My sister and I helped our father re-roof our house, because he had to get it ready for re-financing after the divorce. He couldn’t afford to hire a professional work crew to do this, so we had to do it ourselves. For months, every day after school and every weekend, we were up on the roof, trying to figure out how to lay shingles.

That same year, one of my teachers, who I respected and admired, sexually assaulted me in the school art closet.

Even though I had a few friends in some of my classes, lunch time was different. Not once during the school year did any one of my peers come over and speak to me at lunchtime. Not once did anyone invite me to sit with them. Not once did anyone even say hello. I felt alone, sad, and heartbroken. My home life had come apart, and all I wanted to do was try to make good grades and figure out a way to afford to go to college. And, a part of me seethed.

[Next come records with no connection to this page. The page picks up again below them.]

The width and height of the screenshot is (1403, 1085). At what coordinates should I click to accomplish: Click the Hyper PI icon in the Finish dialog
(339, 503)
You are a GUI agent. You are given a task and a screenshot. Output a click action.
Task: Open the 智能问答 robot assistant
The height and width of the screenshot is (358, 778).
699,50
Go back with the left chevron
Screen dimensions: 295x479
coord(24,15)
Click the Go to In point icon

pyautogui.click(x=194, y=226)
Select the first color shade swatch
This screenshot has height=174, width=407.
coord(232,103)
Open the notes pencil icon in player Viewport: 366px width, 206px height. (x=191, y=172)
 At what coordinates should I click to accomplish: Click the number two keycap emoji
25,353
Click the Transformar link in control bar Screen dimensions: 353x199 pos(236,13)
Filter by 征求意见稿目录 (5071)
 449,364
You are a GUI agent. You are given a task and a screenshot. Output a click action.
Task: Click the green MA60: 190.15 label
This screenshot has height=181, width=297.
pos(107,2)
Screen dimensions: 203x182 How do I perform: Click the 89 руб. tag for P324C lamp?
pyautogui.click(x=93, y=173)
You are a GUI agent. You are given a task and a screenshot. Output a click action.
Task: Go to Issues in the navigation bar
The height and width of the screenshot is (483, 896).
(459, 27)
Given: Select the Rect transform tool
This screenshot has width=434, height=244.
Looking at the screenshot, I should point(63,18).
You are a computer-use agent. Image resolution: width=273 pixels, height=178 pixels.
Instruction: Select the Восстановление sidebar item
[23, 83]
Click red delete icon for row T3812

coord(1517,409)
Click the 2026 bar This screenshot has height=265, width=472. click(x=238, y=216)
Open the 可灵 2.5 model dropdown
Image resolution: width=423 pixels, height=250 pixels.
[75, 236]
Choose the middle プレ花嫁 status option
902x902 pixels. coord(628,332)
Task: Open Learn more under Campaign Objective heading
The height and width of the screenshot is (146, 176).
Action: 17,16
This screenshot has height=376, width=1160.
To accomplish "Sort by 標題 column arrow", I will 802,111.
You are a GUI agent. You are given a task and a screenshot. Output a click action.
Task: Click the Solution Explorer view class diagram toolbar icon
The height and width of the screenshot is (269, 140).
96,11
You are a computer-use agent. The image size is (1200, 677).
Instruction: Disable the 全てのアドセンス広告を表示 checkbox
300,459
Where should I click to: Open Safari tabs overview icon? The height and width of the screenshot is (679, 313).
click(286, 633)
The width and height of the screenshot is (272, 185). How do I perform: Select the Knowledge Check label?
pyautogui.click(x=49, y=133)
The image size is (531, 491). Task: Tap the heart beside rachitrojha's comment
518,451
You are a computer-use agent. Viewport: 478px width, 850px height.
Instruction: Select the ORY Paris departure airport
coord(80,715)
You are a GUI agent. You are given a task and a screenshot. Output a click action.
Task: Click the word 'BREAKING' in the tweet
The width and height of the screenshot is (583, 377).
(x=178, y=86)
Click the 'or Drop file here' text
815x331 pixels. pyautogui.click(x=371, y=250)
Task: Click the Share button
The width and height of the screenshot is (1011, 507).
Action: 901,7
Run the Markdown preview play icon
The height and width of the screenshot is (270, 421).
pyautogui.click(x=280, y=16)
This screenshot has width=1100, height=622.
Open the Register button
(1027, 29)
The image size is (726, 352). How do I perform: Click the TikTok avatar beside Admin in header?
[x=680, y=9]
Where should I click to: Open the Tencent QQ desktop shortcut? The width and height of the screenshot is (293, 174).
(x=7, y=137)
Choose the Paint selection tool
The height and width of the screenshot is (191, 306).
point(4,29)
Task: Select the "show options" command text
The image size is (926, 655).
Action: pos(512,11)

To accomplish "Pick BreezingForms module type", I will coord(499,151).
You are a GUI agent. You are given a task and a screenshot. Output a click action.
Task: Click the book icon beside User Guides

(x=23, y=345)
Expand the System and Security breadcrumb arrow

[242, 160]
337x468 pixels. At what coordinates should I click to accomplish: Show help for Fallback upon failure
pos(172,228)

I was angry and bitter and envious of these other kids who seemed to have such happy, carefree lives with normal parents who had saved up money to help them with college. I know now that they all had demons they were battling, too, but what matters is that—at the time—what I saw were the groups of friends and how I wasn’t part of any of them. A tiny something inside of me hated them all for it.

Only two years afters I graduated, the news of the Columbine shooting broke. I remember my very first thought: “I’m not surprised.”

I realize now a lot of my angst as a teenager was faulty and selfish, and a result of my developing cerebral cortex. My peers hadn’t done anything wrong to me. No one bullied me or mistreated me. But imagine if they had. It would’ve compounded an already bad situation. Might my feelings of anger and resentment have blossomed into actions?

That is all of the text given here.